Carter with all the cheerleaders.
There is a darling boy in our ward that plays for PCHS as well. I seriously adore this kid. I don't know him that well but I'd be a liar if I said I hadn't done the math to see if he's too old for Addilyn... I think he is. :( That's him on the right with Cub. My kids thought they were suppose to kneel down as well. Goofs. :)One of the cheerleaders taught Addilyn (we use the term loosely) a cheer and said whenever she was ready for me to bring her over and they would do the cheer for the crowd. Of course we headed over as soon as 1/2 time was over. They gave her pompoms to use and she did the entire cheer with them... which turned into the entire second half of the game. She shook her booty and her pom poms until the game was over. She also took off her jacket despite the chilly weather because she wanted everyone to see her Pine Creek shirt the team had given her (they game us all shirts).
They even did a lift with her. Addilyn has since declared, "Mom, I want to be a pom pom girl when I grown up!" (Sorry, Uncle Bradley...)

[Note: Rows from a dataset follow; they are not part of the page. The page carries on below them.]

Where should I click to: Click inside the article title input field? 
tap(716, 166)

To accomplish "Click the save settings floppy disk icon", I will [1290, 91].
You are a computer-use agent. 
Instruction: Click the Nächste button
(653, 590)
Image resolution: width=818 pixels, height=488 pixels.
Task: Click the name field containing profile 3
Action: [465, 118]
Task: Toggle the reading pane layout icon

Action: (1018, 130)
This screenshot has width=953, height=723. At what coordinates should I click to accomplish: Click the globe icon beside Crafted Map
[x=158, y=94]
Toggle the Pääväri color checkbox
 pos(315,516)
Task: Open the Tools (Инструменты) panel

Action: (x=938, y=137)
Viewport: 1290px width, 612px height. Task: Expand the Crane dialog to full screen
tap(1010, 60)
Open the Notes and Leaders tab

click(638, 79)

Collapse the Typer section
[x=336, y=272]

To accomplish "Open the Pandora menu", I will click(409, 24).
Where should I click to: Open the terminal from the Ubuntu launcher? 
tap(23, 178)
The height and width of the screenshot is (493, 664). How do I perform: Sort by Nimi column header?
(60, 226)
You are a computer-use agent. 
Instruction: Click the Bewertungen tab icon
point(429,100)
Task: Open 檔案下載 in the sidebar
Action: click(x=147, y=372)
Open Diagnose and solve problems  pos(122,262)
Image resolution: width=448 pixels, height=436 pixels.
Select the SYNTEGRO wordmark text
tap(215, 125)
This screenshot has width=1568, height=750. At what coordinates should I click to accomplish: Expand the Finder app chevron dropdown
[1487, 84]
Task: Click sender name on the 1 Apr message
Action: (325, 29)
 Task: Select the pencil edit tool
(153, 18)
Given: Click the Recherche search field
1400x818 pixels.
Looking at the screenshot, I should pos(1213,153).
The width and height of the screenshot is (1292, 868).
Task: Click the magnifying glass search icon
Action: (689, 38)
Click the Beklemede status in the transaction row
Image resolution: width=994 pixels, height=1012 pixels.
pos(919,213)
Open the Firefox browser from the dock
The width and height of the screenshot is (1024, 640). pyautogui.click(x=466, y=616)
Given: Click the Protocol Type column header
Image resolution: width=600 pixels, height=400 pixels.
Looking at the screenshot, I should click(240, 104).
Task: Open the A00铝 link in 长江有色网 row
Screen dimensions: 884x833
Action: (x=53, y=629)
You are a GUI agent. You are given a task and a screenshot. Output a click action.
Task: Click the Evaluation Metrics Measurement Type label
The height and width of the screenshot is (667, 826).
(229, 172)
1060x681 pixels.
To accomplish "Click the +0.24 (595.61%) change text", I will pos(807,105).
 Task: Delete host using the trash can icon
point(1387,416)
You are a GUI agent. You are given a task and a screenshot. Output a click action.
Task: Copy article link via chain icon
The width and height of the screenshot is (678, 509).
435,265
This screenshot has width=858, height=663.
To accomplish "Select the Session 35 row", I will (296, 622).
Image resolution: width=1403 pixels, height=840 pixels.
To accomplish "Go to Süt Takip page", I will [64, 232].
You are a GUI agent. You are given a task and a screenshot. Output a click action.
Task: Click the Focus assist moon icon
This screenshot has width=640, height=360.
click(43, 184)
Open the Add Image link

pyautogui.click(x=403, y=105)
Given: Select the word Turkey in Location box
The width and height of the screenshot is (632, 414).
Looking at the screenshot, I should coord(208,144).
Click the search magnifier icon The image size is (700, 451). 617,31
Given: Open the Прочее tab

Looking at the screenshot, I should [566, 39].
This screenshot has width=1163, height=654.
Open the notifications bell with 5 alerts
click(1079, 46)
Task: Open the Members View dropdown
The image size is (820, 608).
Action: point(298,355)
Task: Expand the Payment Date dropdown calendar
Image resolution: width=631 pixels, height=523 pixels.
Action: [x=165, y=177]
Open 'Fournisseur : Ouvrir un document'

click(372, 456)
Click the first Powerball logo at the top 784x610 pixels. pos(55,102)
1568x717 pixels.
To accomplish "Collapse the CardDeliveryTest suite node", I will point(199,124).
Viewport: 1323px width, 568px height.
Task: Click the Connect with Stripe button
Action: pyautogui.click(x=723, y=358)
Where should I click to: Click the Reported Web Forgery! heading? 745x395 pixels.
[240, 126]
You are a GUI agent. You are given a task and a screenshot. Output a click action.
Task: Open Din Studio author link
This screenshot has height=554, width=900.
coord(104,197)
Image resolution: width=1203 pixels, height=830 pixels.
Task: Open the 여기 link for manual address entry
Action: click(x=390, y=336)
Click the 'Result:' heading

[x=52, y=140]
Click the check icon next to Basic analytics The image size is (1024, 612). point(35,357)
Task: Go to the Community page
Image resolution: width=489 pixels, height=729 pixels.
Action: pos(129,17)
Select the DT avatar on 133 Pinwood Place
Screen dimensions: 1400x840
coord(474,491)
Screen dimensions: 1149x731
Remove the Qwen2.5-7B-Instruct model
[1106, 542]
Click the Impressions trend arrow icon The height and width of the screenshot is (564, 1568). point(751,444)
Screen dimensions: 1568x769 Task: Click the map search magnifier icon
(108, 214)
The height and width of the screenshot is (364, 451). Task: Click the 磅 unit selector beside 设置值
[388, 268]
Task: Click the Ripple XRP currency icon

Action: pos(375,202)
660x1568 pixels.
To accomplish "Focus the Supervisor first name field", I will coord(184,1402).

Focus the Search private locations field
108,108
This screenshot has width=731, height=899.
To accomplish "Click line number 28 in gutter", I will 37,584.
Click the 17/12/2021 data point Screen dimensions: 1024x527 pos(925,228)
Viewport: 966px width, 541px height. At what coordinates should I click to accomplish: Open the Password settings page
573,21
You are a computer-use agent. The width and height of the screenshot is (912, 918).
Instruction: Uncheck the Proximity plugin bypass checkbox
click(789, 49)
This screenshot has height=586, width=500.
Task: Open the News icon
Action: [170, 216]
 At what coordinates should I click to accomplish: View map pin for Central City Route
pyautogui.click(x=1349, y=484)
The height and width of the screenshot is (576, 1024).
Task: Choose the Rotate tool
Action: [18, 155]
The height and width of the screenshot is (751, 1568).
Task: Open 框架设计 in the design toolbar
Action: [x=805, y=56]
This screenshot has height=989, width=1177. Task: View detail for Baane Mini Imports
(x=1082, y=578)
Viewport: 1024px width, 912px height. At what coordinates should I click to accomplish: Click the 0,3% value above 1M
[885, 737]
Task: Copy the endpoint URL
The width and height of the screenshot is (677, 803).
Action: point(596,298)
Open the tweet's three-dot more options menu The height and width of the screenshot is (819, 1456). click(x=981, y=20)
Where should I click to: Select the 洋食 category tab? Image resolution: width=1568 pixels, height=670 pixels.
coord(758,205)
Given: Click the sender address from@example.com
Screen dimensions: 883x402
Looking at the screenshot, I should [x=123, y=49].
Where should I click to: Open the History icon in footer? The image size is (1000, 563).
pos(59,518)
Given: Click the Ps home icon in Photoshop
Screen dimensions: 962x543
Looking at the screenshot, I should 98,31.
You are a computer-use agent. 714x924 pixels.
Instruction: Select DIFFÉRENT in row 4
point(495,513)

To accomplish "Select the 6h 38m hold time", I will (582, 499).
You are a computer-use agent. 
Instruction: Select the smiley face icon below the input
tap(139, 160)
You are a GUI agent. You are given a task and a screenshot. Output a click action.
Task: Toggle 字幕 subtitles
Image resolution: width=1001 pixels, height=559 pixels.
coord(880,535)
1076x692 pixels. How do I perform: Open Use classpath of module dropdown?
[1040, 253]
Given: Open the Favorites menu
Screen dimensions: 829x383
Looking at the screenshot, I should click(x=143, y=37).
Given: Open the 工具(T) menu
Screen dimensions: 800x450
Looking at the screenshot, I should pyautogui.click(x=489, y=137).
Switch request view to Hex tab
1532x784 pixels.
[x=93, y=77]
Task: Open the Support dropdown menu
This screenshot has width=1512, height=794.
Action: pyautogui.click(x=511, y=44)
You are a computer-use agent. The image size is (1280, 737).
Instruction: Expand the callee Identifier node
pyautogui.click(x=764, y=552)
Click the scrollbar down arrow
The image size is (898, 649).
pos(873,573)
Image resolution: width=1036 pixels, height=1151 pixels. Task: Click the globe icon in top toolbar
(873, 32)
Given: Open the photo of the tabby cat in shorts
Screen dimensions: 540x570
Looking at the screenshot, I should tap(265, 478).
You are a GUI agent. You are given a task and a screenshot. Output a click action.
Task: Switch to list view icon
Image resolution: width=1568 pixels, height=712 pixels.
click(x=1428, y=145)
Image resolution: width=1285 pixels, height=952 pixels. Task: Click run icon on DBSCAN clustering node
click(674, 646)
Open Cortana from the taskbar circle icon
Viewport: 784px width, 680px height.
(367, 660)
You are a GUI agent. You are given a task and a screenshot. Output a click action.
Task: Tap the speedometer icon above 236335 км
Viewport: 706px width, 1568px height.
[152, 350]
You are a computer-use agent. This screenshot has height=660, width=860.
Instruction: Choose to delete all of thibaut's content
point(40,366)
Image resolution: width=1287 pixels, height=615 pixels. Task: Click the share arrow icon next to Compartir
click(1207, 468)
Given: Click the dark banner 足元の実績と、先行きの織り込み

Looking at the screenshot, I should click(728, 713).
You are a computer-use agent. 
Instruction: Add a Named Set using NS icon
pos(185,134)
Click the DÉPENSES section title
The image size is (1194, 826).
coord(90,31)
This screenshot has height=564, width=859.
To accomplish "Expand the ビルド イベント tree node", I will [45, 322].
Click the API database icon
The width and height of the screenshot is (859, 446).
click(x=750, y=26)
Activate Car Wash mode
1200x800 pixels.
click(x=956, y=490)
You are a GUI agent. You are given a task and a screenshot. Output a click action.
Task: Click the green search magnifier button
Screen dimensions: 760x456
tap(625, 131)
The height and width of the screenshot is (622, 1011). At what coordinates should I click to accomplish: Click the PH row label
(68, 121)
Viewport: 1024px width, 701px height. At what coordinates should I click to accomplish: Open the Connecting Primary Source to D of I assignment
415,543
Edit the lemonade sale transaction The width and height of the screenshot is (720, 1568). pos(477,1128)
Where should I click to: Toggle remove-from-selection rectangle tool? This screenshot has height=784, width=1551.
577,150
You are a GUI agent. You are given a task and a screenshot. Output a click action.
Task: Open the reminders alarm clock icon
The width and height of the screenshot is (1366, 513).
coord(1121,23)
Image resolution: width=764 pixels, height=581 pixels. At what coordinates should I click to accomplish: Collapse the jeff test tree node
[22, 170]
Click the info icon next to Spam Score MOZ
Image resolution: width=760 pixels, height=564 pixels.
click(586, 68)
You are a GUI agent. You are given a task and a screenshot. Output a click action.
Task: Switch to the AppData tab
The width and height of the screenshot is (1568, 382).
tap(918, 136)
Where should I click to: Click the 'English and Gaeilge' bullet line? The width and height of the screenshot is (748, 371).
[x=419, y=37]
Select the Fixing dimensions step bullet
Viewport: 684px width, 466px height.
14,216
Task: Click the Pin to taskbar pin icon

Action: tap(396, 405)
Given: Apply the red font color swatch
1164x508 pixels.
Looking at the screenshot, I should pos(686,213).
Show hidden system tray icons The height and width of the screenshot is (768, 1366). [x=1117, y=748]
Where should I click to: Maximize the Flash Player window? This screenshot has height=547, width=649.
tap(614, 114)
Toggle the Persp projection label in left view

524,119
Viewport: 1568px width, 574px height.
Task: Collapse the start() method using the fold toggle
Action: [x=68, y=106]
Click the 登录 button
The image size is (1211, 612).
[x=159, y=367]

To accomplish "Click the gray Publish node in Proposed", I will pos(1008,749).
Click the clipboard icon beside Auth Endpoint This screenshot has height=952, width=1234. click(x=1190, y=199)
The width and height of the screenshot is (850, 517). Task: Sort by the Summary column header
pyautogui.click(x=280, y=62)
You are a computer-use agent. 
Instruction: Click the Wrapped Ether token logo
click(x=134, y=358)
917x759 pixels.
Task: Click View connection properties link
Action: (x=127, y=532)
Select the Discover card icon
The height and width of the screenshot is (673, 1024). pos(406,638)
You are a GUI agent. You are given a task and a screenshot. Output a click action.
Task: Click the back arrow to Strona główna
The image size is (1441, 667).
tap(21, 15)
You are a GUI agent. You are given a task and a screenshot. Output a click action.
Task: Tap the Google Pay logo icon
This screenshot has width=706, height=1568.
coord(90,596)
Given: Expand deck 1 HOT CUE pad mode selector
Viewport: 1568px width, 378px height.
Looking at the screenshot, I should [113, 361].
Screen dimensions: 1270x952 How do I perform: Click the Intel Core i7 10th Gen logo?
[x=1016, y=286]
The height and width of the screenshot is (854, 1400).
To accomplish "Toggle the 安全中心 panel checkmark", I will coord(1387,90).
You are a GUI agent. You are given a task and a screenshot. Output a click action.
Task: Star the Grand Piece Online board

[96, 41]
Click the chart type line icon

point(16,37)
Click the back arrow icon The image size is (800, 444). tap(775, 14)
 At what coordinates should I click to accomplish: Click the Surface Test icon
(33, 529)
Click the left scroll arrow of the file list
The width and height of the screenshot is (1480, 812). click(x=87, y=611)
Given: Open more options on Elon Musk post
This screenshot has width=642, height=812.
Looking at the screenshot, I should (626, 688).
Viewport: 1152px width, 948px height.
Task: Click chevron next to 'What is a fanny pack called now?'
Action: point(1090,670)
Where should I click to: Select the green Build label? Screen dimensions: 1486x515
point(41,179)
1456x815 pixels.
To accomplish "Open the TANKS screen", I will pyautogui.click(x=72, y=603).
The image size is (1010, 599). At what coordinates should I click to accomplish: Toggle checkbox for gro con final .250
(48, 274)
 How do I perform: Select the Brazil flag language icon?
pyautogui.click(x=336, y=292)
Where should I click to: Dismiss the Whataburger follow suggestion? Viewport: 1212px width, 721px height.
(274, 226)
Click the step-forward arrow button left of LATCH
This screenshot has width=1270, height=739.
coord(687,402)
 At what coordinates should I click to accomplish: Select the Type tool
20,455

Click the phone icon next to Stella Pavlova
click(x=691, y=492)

She became particularly attached to this cheerleader, Sarah. She even asked me Saturday morning if we could call her. :)After the game the cheer coach gave Addilyn some roses for being such a good cheerleader.
Here are the souvenirs from the night. he also got a water bottle from the team managers.
The night could not have been more fun for all of us and more magical for my kids. They had so so SO much fun and I'm so glad that Cub put all this together for our cute little fighter. Major blessings in heaven for that kid!!

Tuesday, November 1, 2011

Happy Halloween!

This year for Halloween I kinda flaked. I'm just tired. All. The. Time. I'm just kind of done with life, ya know? We all get like that, sometimes... right? (please say "right" or I'll feel super slacker.) Addi wanted to be Spider Girl and we found these really cute spider accessories at Claires. She loved them so don't tell her they look nothing like the real spider girl. Carter wanted to be Darth Vader. No problem. Everyone I know has a Vader outfit so we borrowed one and called it good. As for Pres, well, I called my dear old pal, Katie Budge, how has a little girl almost a year older than Preslee and borrowed Brinklee's outfit from last year. Pres was happy as a bug in a rug about it. She just wanted the candy. :) We had a really fun evening and made it to about 30-40 houses before everyone pooped out. Even though the kids only had a few pieces of candy last night Carter still got kind of sick at school and came home after lunch. Last week at chemo he got a really high dose of meth (don't worry, the real name is Methotrexate, but it's more fun to say our 6 year old is a meth-head) and he hasn't felt great since. Poor thing. Thank heavens for Zofran. All in all, Halloween was a success!